### What to do
Search the material for "Task" and show all lines that contain it.
Recorded data below:
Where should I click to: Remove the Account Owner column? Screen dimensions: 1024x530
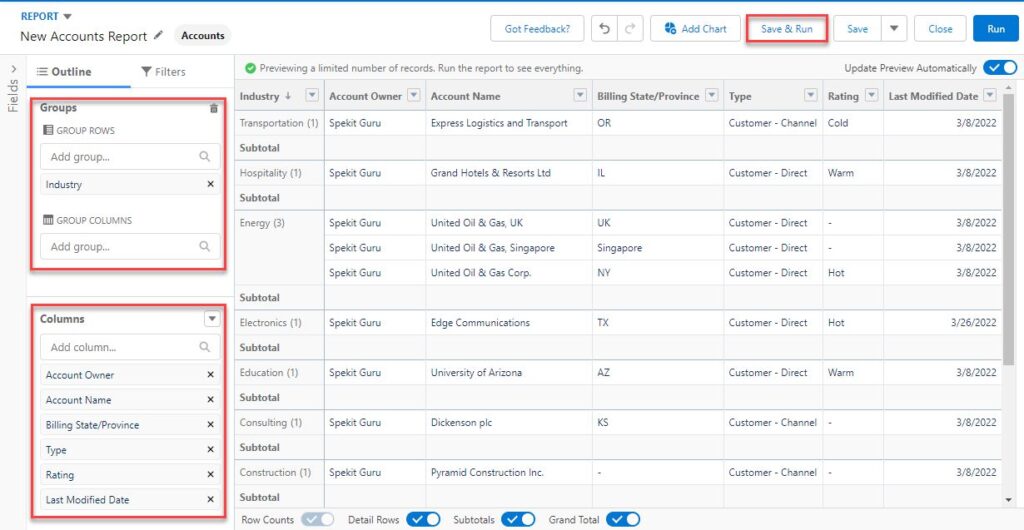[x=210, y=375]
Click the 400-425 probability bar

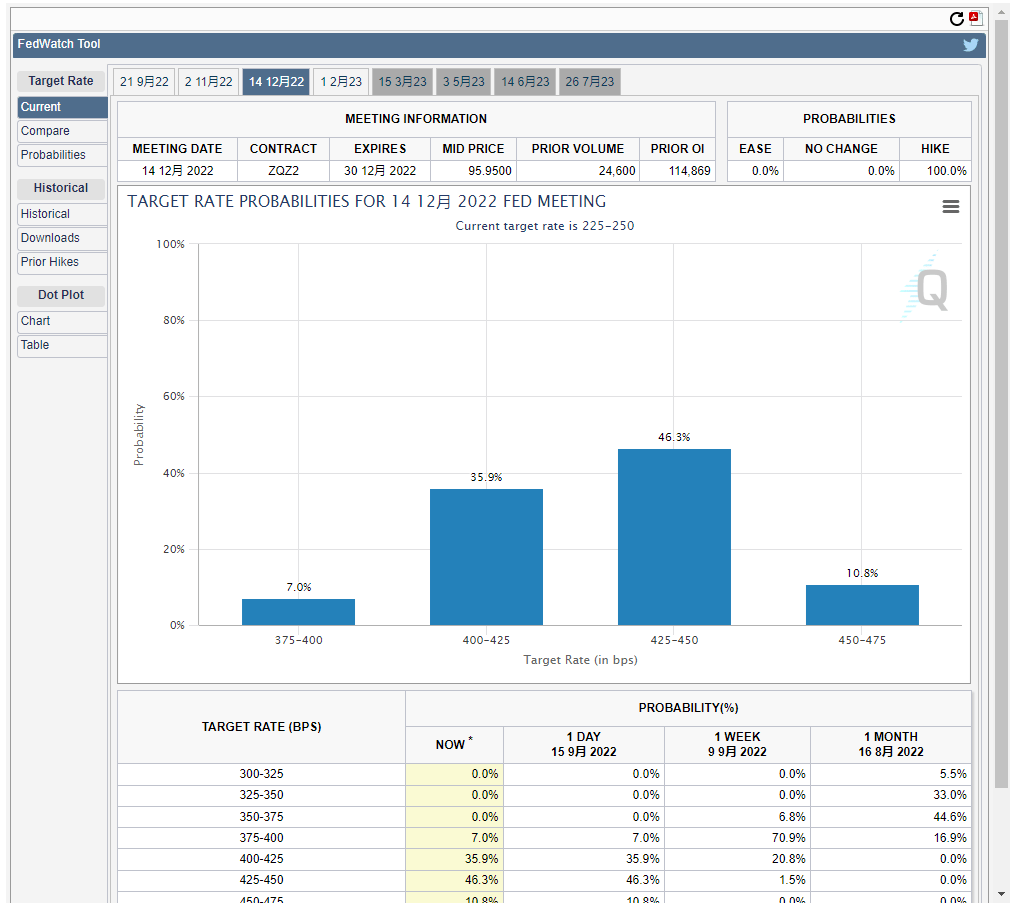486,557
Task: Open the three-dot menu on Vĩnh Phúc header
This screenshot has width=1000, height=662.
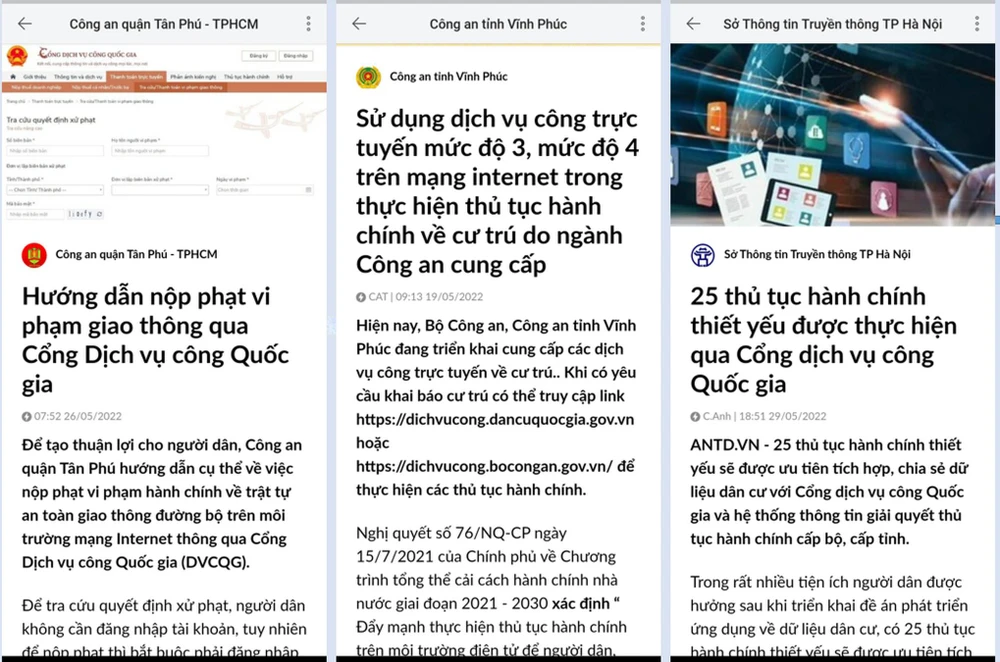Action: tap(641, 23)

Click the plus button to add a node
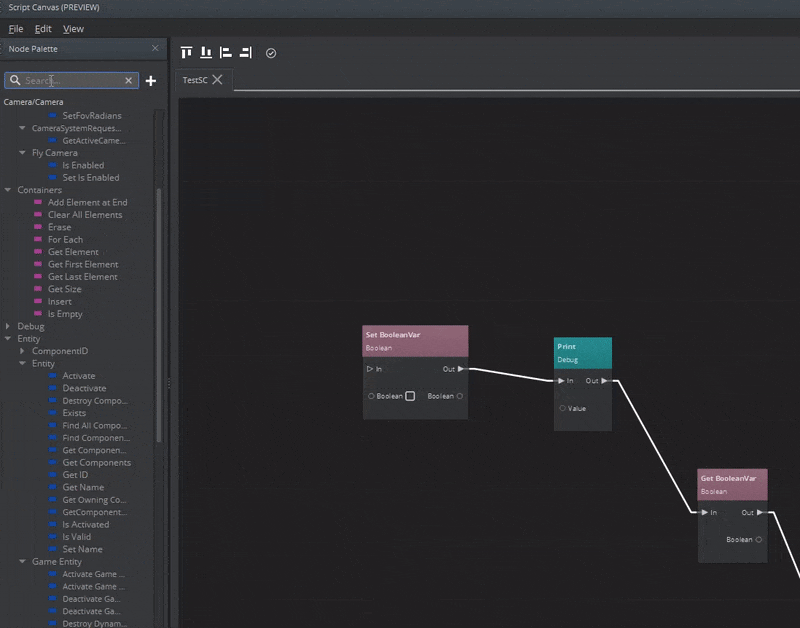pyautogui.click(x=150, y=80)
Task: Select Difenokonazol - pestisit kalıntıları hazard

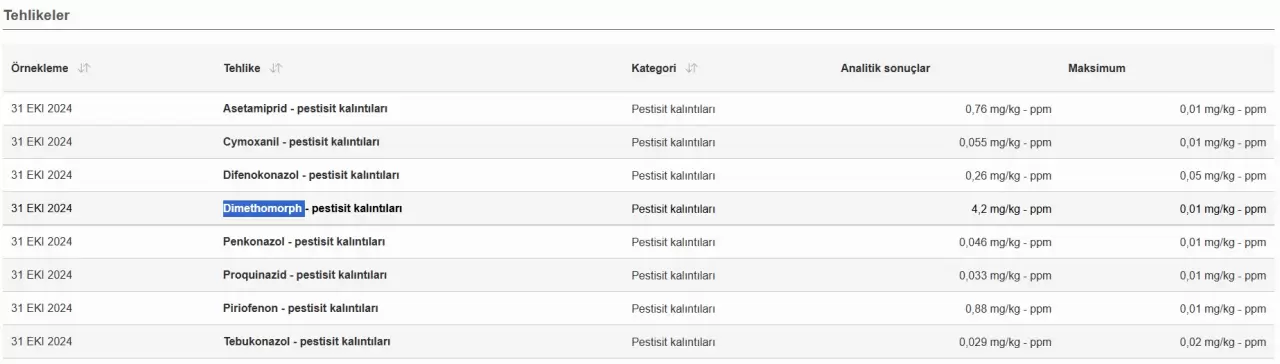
End of Recorded data.
Recorded data below:
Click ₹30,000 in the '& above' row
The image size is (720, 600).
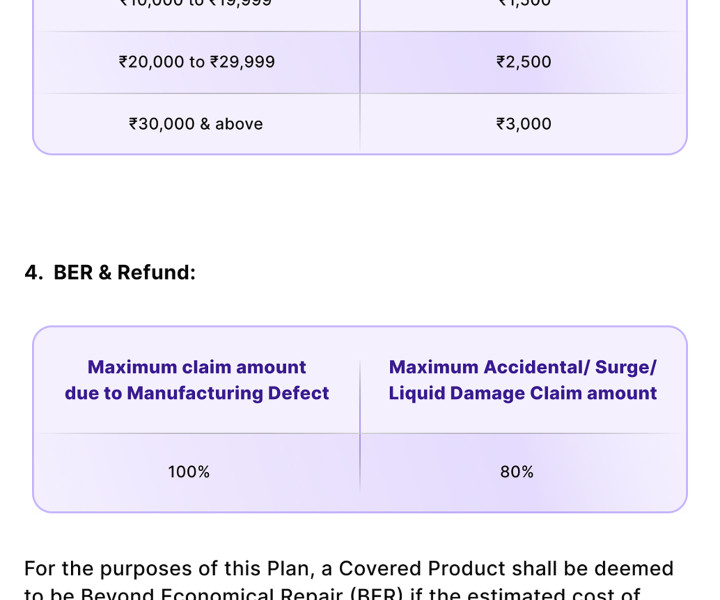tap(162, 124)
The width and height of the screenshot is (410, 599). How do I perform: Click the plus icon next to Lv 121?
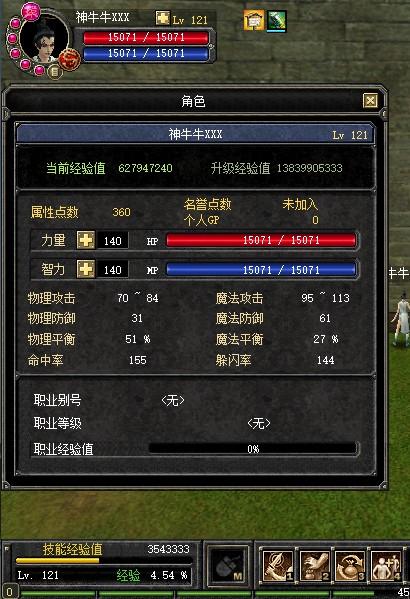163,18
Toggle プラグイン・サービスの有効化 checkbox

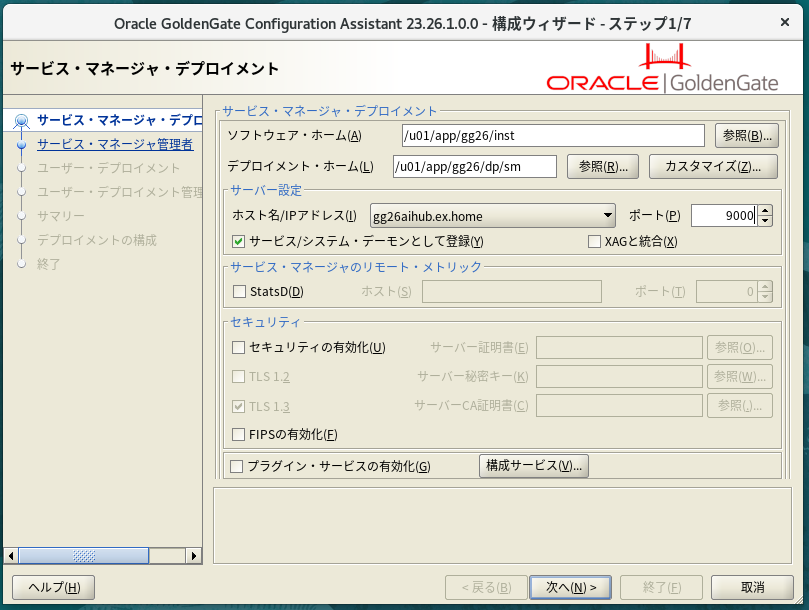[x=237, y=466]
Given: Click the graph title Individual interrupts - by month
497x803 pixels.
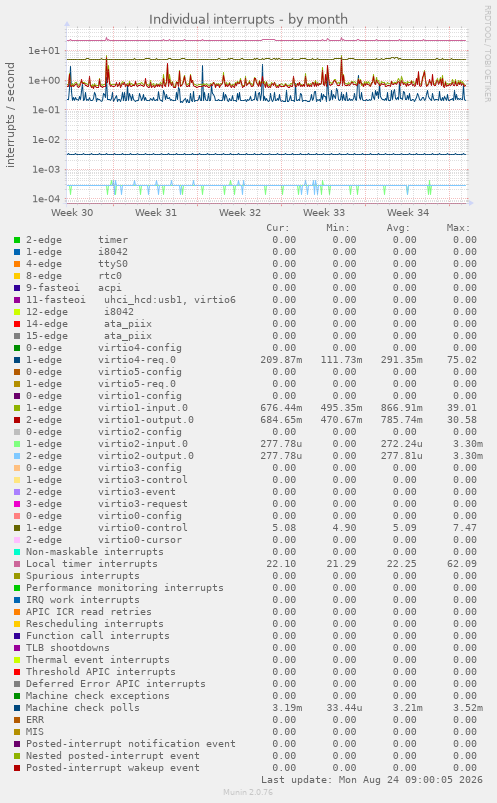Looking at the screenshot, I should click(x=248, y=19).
End of Recorded data.
### Answer section
Task: Open the three-dot menu on Vĩnh Phúc header
Task: Select Difenokonazol - pestisit kalıntıları hazard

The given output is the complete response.